> Given passage:
====================

I try not to collect paper things, like books and
magazines. But the convenience of a newspaper or a book trumps the
conviction, which seeks to save trees and reduce moldering trash. A
computer, although it runs on petroleum-fired electricity, has a
central repository accessible to many users connected to a server.
As I more and more trust this continuing fact, I have even bought
books electronically. Magazine subscriptions allow me to tap into
article archives, some more than a century old. But, I keep a paper
copy of The Economist’s 9/11 issue.
9/11 is the day when all those stubborn human
qualities, like messiness and impermanence, collided with our
over-reaching ambitions. Difference confounded universality, and
emotion trampled disinterested judgment. Ugliness and beauty
intermingled in the twisted metal, where so many firefighters and
police officers perished. 9/11 is a day, when one knows what living
requires. It is a day I want to cherish.
I recall my wife‘s voice. She had retreated to a
sanctuary in a her parent’s apartment from the tension hanging in
the air of our room. I was alone and asleep, when a Canadian friend
telephoned me to inform me of a news report on the television. In an
irritated stupor, I watched repeatedly as an airplane struck the
nondescript silver building. I have no attachment to New York. The
sheer willfulness of a machine, guided by a fellow human being,
actually doing that which it is expressly not designed to do,
reduced me to a nothingness pregnant with a surprising hope. I
stumbled in the witching hour gloom, which seemed to me moonless, to
the room where my wife was lying asleep and alone. I embraced her
awkwardly, and then fully. I could never again sleep alone.

====================

> Available data:

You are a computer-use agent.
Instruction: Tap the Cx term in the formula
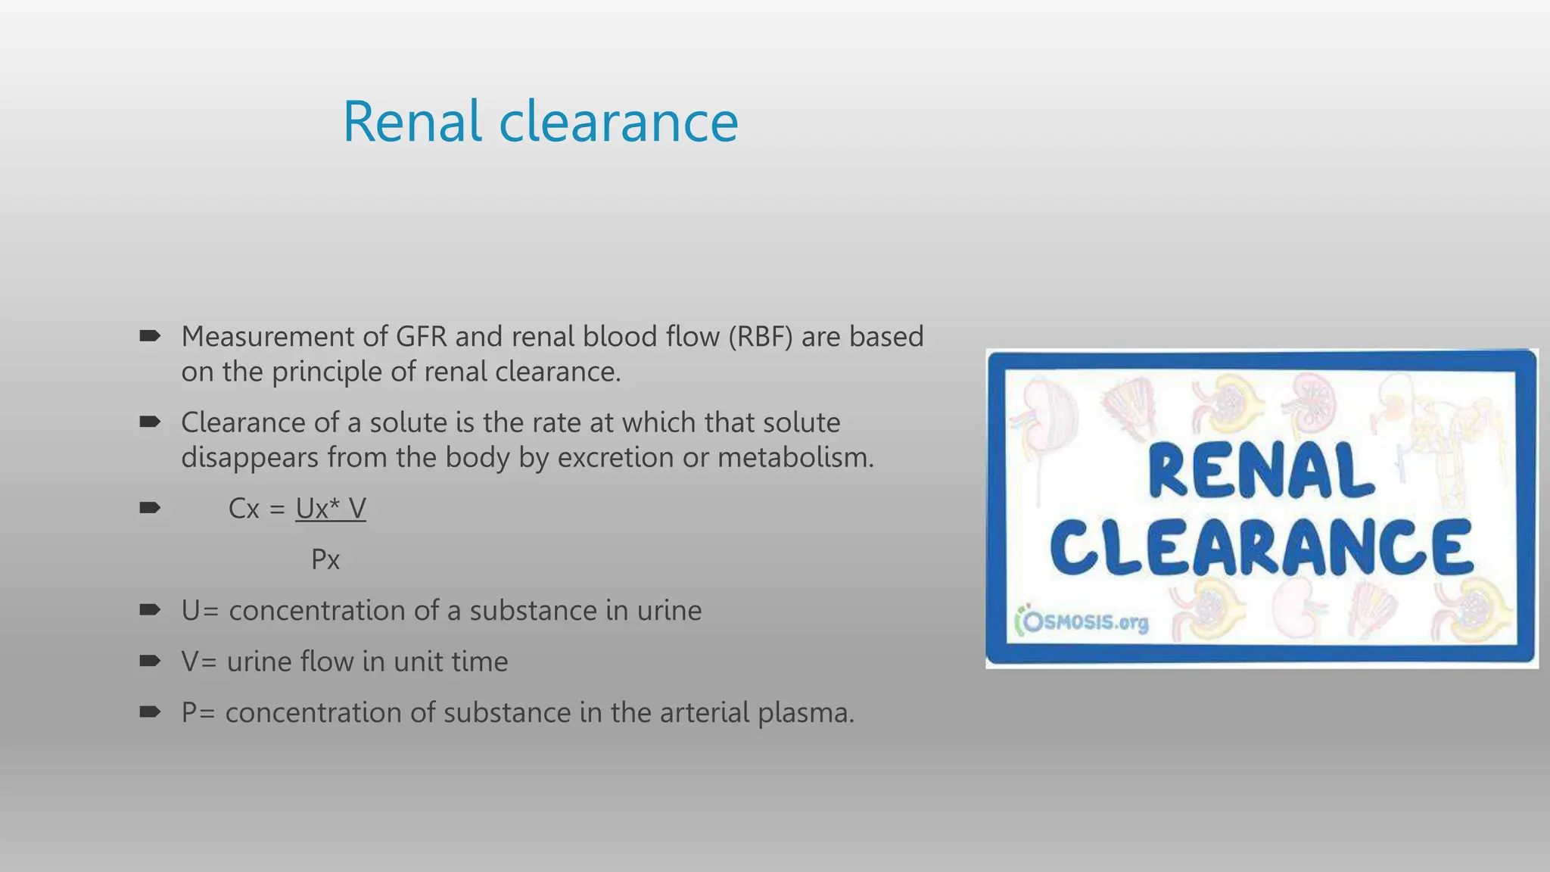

====================

> Task requirements:
a - In the 9/11 essay, change "airplane" to "aircraft" and write out everything from "I recall my" down to "again sleep alone." with that substitution.
b - In the 9/11 essay, which magazine's 9/11 issue does the writer keep a paper copy of?
c - Continue the 9/11 essay from where it stops.

> Task-by-task answers:
a -
I recall my wife‘s voice. She had retreated to a
sanctuary in a her parent’s apartment from the tension hanging in
the air of our room. I was alone and asleep, when a Canadian friend
telephoned me to inform me of a news report on the television. In an
irritated stupor, I watched repeatedly as an aircraft struck the
nondescript silver building. I have no attachment to New York. The
sheer willfulness of a machine, guided by a fellow human being,
actually doing that which it is expressly not designed to do,
reduced me to a nothingness pregnant with a surprising hope. I
stumbled in the witching hour gloom, which seemed to me moonless, to
the room where my wife was lying asleep and alone. I embraced her
awkwardly, and then fully. I could never again sleep alone.

b - The Economist's 9/11 issue.

c -
Radiating from Ground Zero is a continuous shock
wave of emptiness and a constant reminder of mortality. Tourists
flocking to the pit left by the scooped-out rubble swear all their
prying glances are part of a pilgrimage. Half a century after Martin
Heidegger wrote Being and Time, Americans understand what he meant
by groundlessness. Four airplanes and thousands of deaths after the
Holocaust, and now, in the twenty-first century Americans are pop
existentialists. By putting a name on what is not there, but yet so
intriguing to us, we seek to render safe what we cannot and do not
want to comprehend. Instinctively we seek solace in memorials, where
we absorb the past in photographs, just as if they were the people
who disappeared that day.
9/11 is also a political act that many people have
ritualized for different reasons. For some (and not just a few
Muslims) it is an act of desperate defiance spurred by the hope one
action will give meaning to a lifetime of suffering. I do not doubt
the terrorists’ motives, nor do I applaud them. I only acknowledge
that they are more human for their deed than most of us in our calm
reflection. But I have no good feeling for a single Korean, or other
punk, who cheers on a murderer like it were a weekend soccer game. I
even accept the reflexive inclination of those, who seek revenge,
though, I must admit, the soul that forgives is the first person I
mistrust. The total effect of 9/11 might stun, but it is no more
different than the bombing of Hiroshima or a domestic argument. The
only way to make peace with Ground Zero is to accept our own
depravity.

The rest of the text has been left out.